GKE’s “cluster-ipv4-cidr” flag

Daz Wilkin
5 min readJul 25, 2017

--

‘“Ahhh, this porridge is just right,” she said happily and she ate it all up.’
The Story of Goldilocks and the Three Bears

When creating a cluster on Google Container Engine (GKE), it is possible to specify a user-defined IP address range for the cluster with the flag cluster-ipv4-cidr. The range may be specified by a CIDR between /8 (==16,777,216 IPs) and /19 (==8,192 IPs). If unspecified, a default range of /14 (==262,144 IPs) is used.

It is important to choose a “Goldilocks” size for your cluster because it is not currently possible to adjust the size of the IP address range after the cluster has been created: if your cluster is too large, you may hoard IP addresses that go unused; if your cluster is too small, you may outgrow your IP address range and this may lead you to relocate to a replacement, larger cluster.

So, how does GKE networking map to Google Compute Engine (GCE) Virtual Private Cloud (VPC) networking? And, how does GKE utilize the IP address range assigned to it?

GCE VPC networking (“GCE networks”) are summarized here. Suffice it to say that one GCE network comprises one private (RFC 1918) address space and, while there are 3 blocks assigned to RFC 1918, commonly customers use 10/8 which corresponds to 10.0.0.0–10.255.255.255 (almost 17 million IPs).

When a GKE cluster is created on a GCE network, a block of IP addresses is allocated to the GKE cluster for all the cluster’s IP needs: nodes, pods, services. It may not be apparent but this IP address space must not be allocated to an existing subnet on this GCE network:

Example #1: GKE cluster IP address space must not be already allocated on the GCE network

$CLUSTER=my-cluster
$NETWORK=my-network
$PROJECT=my-project
$REGION=us=west1
$SUBNET=my-subnet
$ZONE=us-west1-c
gcloud compute networks create ${NETWORK} \
--project=${PROJECT} \
--mode=custom
gcloud compute networks subnets create ${SUBNET} \
--project=${PROJECT} \
--network=${NETWORK} \
--region=${REGION} \
--range=10.0.0.0/9

$SUBNET uses the 50% of the RFC 1918 10/8 address space. There’s no space between 10.0.0.0–10.127.255.255 for the GKE cluster. 10.1.0.0/19 overlaps with this address space and so the cluster creation fails:

gcloud container clusters create ${CLUSTER} \
--project=${PROJECT} \
--zone=${ZONE} \
--network=${NETWORK} \
--subnetwork=${SUBNET} \
--cluster-ipv4-cidr=10.1.0.0/19

results in:

ERROR:
Requested CIDR 10.1.0.0/19 for containers is not available in network “${NETWORK}” for cluster.
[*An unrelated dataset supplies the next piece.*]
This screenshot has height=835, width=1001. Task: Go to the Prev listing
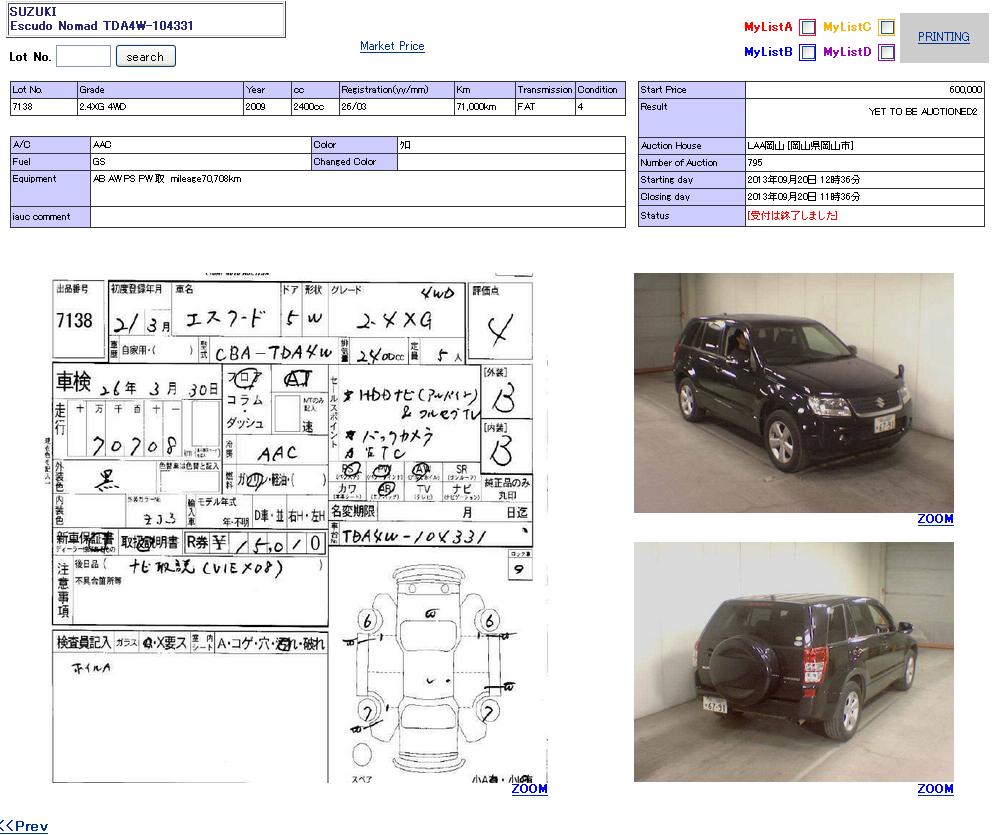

Example #2: How to determine the GKE cluster IP address space

Let’s create the cluster in a non-assigned address space. We are able to use anything above 10.127.255.255 in the network created in the previous example:

gcloud container clusters create ${CLUSTER} \
--project=${PROJECT} \
--zone=${ZONE} \
--network=${NETWORK} \
--subnetwork=${SUBNET} \
--cluster-ipv4-cidr=10.128.0.0/19

The cluster runs as nodes on GCE VMs. The GCE VMs consume IP addresses (one IP per VM) on the network and subnet referenced during the cluster creation. This subnet is 10.0.0.0/9 (10.0.0.0–10.127.255.255). Let’s enumerate the GKE Nodes (== GCE VMs):

gcloud compute instances list \
--project=${PROJECT}
NAME ZONE INTERNAL_IP STATUS
84cdad0f-0t68 us-west1-c 10.0.0.2 RUNNING
84cdad0f-t9hb us-west1-c 10.0.0.3 RUNNING

NB the VMs (==GKE Nodes) have IP addresses drawn from the subnet 10/9

But, what of the IP addresses that will be used by the GKE cluster for its pods, services etc.? It is important to understand that these IP addresses are not drawn from the subnet’s IP address space (10.0/9) but from the address space that was allocated to the cluster during its creation (10.128/19).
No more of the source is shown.